SNAP SNAP SNAP SNAP SNAP

The E-M5 is a continuous shooting monster. It can shoot at nine frames per second, which makes all the difference when you want to capture fasting moving action. It would be perfect for taking pictures of sports or snapshots of your fidgety kids and pets. You have to hear this thing on burst-mode — it sounds like a machine gun.

Coupled with a fast 35-points of autofocus and five-axis image stabilization, the E-M5 also eliminates the rolling shutter (jello effect) that's been problematic on small digital cameras. While I'm sad to leave behind the cool effect it produced, I'm glad it's fixed. Now I won't have to stabilize my video clips during the post-production process.

What You See Is Exactly What You Get

On most digital cameras, if you don't go high-end, you won't get a "What You See Is What You Get" (WYSIWYG) viewfinder. Low-end DSLRs only provide a 95 to 97 percent viewfinder coverage, which means your actual photo will have more than what you framed in the optical viewfinder.

To get a 100 percent viewfinder on a mirrorless camera, an electrical viewfinder (EVF) is needed. Essentially, the EVF is a tiny little screen that mirrors your larger screen. It seems negligible or pointless to a point-and-shooter type photographer, but it's invaluable for a real camera buff, as it can help block out the sun and provide better photo composition. Because the EVF is mirroring the screen display, you get a 100 percent viewfinder, which is fantastic.

The EVF on the E-M5 is built-in and centered with the screen, making the camera feel perfectly balanced with one and two hand use (unlike on other mirrorless cameras where the EVF is often squeezed onto the far left). A nice touch is that it also has a proximity sensor inside, so when you bring the EVF up to your eye, it flicks on, and when you bring it down, it turns off. It's little details like that that make you smile when you handle the E-M5.
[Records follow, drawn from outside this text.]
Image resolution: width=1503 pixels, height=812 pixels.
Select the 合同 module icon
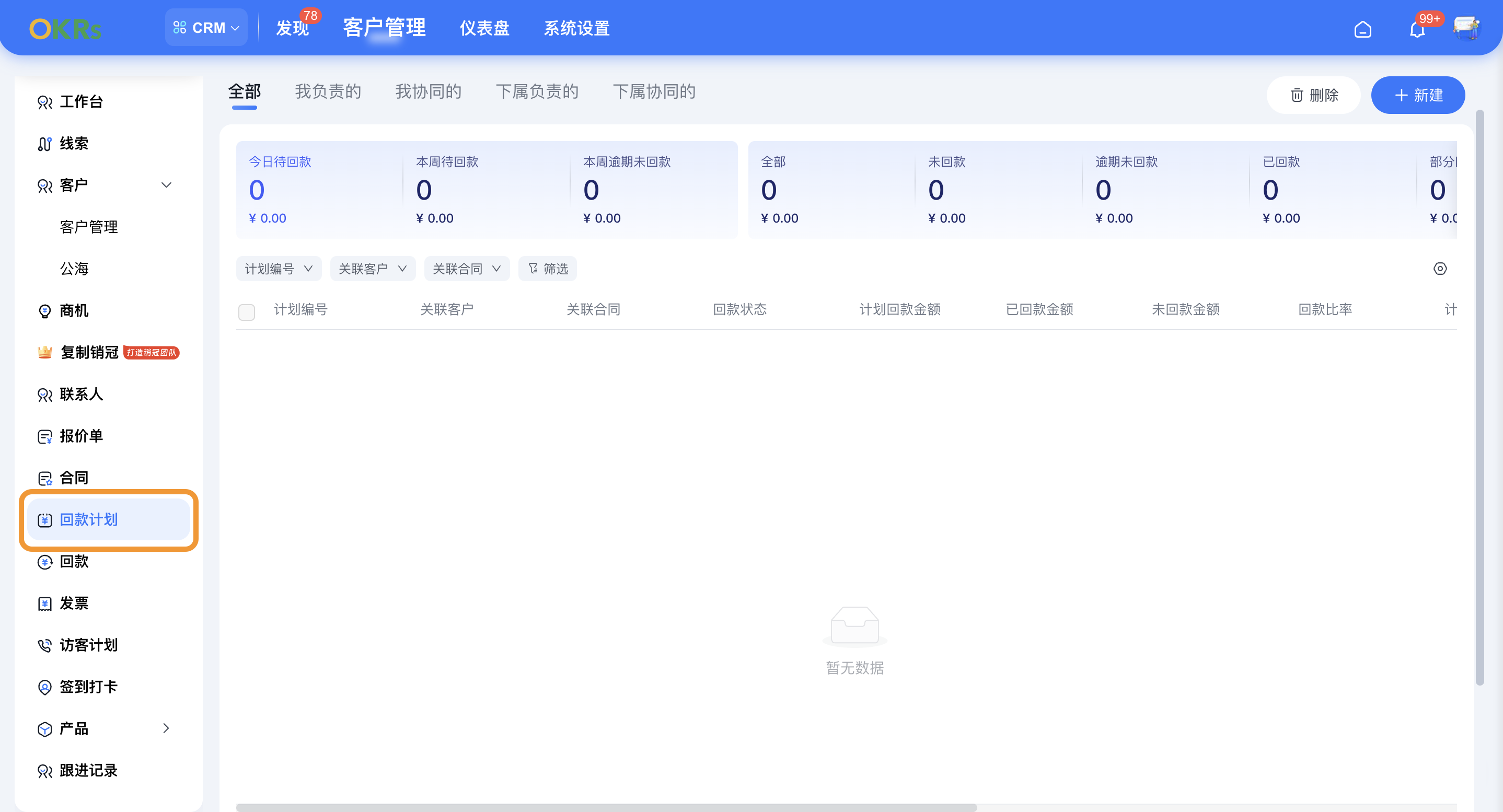pos(45,478)
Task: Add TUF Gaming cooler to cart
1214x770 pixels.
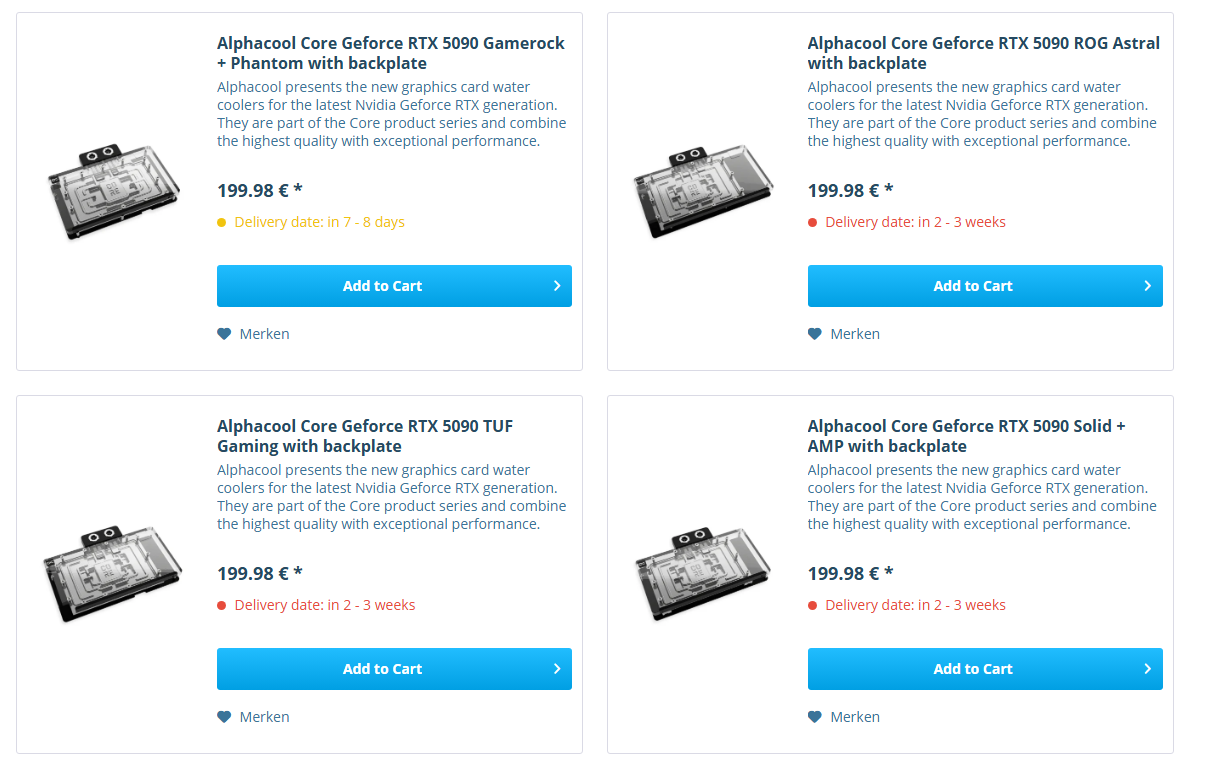Action: click(394, 669)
Premium Gear With Premium Pricing

Here's the part where you cry. The E-M5 comes in black and silver bodies and starts at $1,000 (body-only), $1,100 with a M.Zuiko Digital 14-42mm kit and $1,300 with a M.Zuiko Digital 12-50mm. Optional camera grips (with extra shutter button) and battery packs are available too, if you want to get real serious with the E-M5. Of course, lest you forget, the E-M5 is also compatible with all existing Micro Four Thirds lenses. You won't have a hard time finding lenses to fit your shoots.
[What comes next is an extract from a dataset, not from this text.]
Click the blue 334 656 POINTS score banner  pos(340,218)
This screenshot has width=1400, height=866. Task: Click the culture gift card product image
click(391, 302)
Those looking for a built-in flash won't find one on the E-M5 (sold separately as an attachable). I know, it feels like step back from the PEN E-P3's built-in pop-up flash, but for what the camera is — a rugged pro-grade camera without the weight — you'd probably be better off buying an external flash that's more powerful anyway.

At over $1,000, the E-M5 deservedly slots in between the Nikon V1/PEN E-P3 and Sony NEX-7.

I only had a chance to toy with it for a few minutes, but I can already tell the E-M5 will be one of the slickest mirrorless cameras to come out this year. Look for this guy to hit stores in April.